• Texte à lire:
Par une requête, enregistrée le 14 décembre 2021 au secrétariat du contentieux du Conseil d'Etat, M. B... A... et l'association Gardez les Caps demandent au juge des référés du Conseil d'Etat, statuant sur le fondement de l'article L. 521-1 du code de justice administrative :

1°) d'ordonner la suspension de l'exécution de l'arrêté du 9 novembre 2021 du préfet des Côtes-d'Armor instituant les servitudes légales au bénéfice de Réseau transport d'électricité (RTE), gestionnaire du réseau public de transport d'électricité, sur le chemin des Moineries situé sur le territoire de la commune d'Erquy, pour l'établissement d'une ligne souterraine électrique à deux circuits à 225 000 volts, relatif au raccordement électrique du projet de parc éolien en mer de la baie de Saint-Brieuc ;

2°) de mettre à la charge de l'Etat la somme de 3 000 euros au titre de l'article L. 761-1 du code de justice administrative ;

Ils soutiennent que :

- le Conseil d'Etat est compétent en premier et dernier ressort en vertu du b) du 2° de l'article R. 311-1-1 du code de justice administrative, pour connaître de leur requête ;

- il justifie en sa qualité de propriétaire riverain du chemin, d'une part, et d'entrepreneur agricole individuel, d'autre part, d'un intérêt à agir car le passage de ces câbles présente des inconvénients et dangers et les conditions dans lesquels les travaux sont autorisés vont altérer les conditions de son exploitation agricole ;

- l'association justifie d'un intérêt à agir au regard de son objet social et de son ressort géographique ;

- la condition d'urgence est remplie dès lors, d'une part, que les travaux de câblage qui ont commencé et ne sont pas achevés, rendront irréversible le tracé choisi et que, d'autre part, ces travaux auront un impact sur la gestion de son exploitation en ce qu'ils vont générer une anxiété pour son bétail ayant des conséquences sur la qualité et la quantité de lait produit et des difficultés de déplacement entre les bâtiments ou les parcelles de son exploitation conduisant à limiter l'alimentation en fourrage des vaches en stabulation ainsi que, par voie de conséquence, une diminution de ses ressources financières ;

- la condition d'urgence est également remplie au regard des intérêts que l'association entend défendre ;

- il existe un doute sérieux quant à la légalité de la décision contestée ;

- l'arrêté contesté méconnaît l'article R. 323-9 du code de l'énergie dès lors que le RTE a fourni au préfet un plan parcellaire incomplet et erroné qui ne mentionne pas, en raison d'une falsification, la présence de sa stabulation ;

- cet arrêté qui institue des servitudes légales au droit d'un chemin qui n'est pas d'usage public et n'a pas la nature d'un chemin rural appartenant à la commune mais d'un chemin d'exploitation appartenant aux propriétaires riverains dont il fait partie, est intervenu en méconnaissance de l'article L. 162-1 du code rural et de la pêche maritime ;

- il le prive, en outre, du bénéfice de l'article L. 323-7 du code de l'énergie qui permet d'allouer une indemnité aux propriétaires riverains des parcelles concernées par les travaux de câblage ;

- l'arrêté contesté méconnaît le bien-être animal en ce que, d'une part, il permet la création de courants vagabonds en raison de l'humidité du sol, qui nuisent à la santé des vaches ainsi qu'à la qualité et à la quantité du lait qu'elles produisent et, d'autre part, est intervenu avant la publication du rapport d'expertise en cours sur l'impact du câblage à proximité de sa stabulation ;

- il porte une atteinte disproportionnée à son droit de propriété au regard des articles 2 et 17 de la Déclaration des droits de l'homme et du citoyen.

• Consignes:
A. Quelle somme les requérants demandent-ils de mettre à la charge de l'État dans la requête ci-dessus ?
B. Recopiez le passage de la requête ci-dessus, en commençant par « - il le prive, en » et en terminant par « et du citoyen. ».

• Données:
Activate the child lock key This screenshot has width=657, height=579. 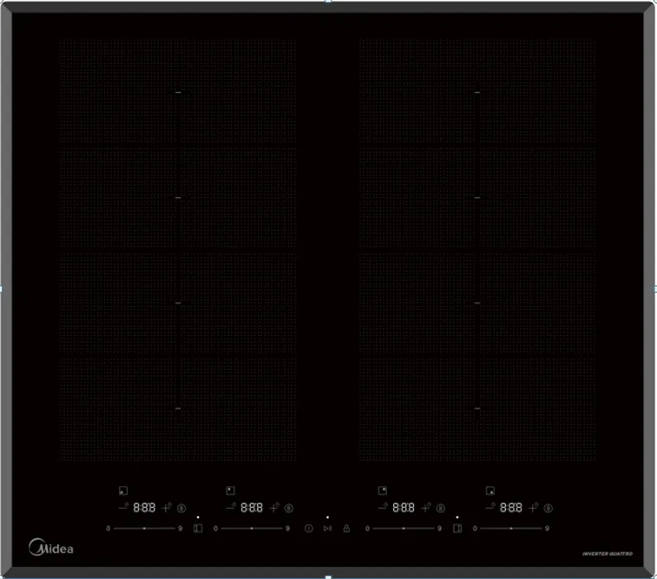pyautogui.click(x=345, y=528)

• Corrigés:
A. Ils demandent 3 000 euros au titre de l'article L. 761-1 du code de justice administrative.

B.
- il le prive, en outre, du bénéfice de l'article L. 323-7 du code de l'énergie qui permet d'allouer une indemnité aux propriétaires riverains des parcelles concernées par les travaux de câblage ;

- l'arrêté contesté méconnaît le bien-être animal en ce que, d'une part, il permet la création de courants vagabonds en raison de l'humidité du sol, qui nuisent à la santé des vaches ainsi qu'à la qualité et à la quantité du lait qu'elles produisent et, d'autre part, est intervenu avant la publication du rapport d'expertise en cours sur l'impact du câblage à proximité de sa stabulation ;

- il porte une atteinte disproportionnée à son droit de propriété au regard des articles 2 et 17 de la Déclaration des droits de l'homme et du citoyen.